Unlike many princesses, Princess Augusta, the second daughter of King George III and Queen Charlotte wasn't vain and didn't care much about her appearance. English novelist Fanny Burney thus recalled how the princess let her hairdresser do what he pleased with her locks:
She "let the hairdresser proceed upon her head, without comment and without examination, just as if it was solely his affair, and she only supported a block to be dressed for his service... And when he begged she would say whether she would have any ribbons, or other things, mixed with the feathers and jewels, she said, "You understand all that best, Mr Robinson, I'm sure - there are the things - so take what you please."

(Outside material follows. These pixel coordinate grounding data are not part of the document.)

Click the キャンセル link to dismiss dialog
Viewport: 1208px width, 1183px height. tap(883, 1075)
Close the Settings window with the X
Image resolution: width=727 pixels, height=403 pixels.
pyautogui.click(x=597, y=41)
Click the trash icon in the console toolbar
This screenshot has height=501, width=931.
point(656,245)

Augusta also didn't understand why her younger sister Sophia, who was near-sighted, stubbornly refused to wear glasses for fear of what people would say. Fanny Burney, who went to visit Sophia on her twentieth birthday, thus recalled how self-conscious the younger princess was:
She had a pair of spectacles on, which, with her uncommonly young face - its shape being as round as a baby's, and its colour as rosy - had a most comic and grotesque appearance... She is so near-sighted, that she is almost blind; and the Queen now permits her always to wear spectacles. "And I want her", said Princess Augusta, "to wear them at the play, where we are going tonight; but she is afraid, she says, of some paragraph in the newspapers; but what, I ask her, can they say? That the Princess Sophia wears spectacles! Well, and what harm can that do her? Would it not be better they should say it, than she should lose all sight of the performers?"